Frank Thomson "Tom" Leighton (born 1956) is the CEO of Akamai Technologies, the company he co-founded with the late Daniel Lewin in 1998. As one of the world's preeminent authorities on algorithms for network applications and cybersecurity, Dr. Leighton discovered a solution to free up web congestion using applied mathematics and distributed computing.

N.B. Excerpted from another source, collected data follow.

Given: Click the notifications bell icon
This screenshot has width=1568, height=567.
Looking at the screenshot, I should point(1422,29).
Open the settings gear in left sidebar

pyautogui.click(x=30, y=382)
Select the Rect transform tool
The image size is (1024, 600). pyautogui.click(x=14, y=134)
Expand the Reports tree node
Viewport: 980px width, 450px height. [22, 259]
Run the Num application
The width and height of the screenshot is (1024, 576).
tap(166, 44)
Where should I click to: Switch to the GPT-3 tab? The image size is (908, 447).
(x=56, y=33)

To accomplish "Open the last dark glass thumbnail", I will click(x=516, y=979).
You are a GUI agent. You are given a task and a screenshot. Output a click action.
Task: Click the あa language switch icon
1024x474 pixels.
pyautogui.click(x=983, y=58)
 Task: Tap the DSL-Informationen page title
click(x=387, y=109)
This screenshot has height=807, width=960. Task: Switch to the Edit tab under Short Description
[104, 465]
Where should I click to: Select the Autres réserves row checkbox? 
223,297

He is on leave as a professor of applied mathematics and a member of the Computer Science and Artificial Intelligence Laboratory (CSAIL) at the Massachusetts Institute of Technology (MIT). He received his B.S.E. in Electrical Engineering from Princeton University in 1978, and his Ph.D. in Mathematics from MIT in 1981. His brother David T. Leighton is a full professor at the University of Notre Dame, specializing in transport phenomena. Their father was a U.S. Navy colleague and friend of Admiral Hyman G. Rickover, the father of naval nuclear propulsion and a founder of the Research Science Institute (RSI).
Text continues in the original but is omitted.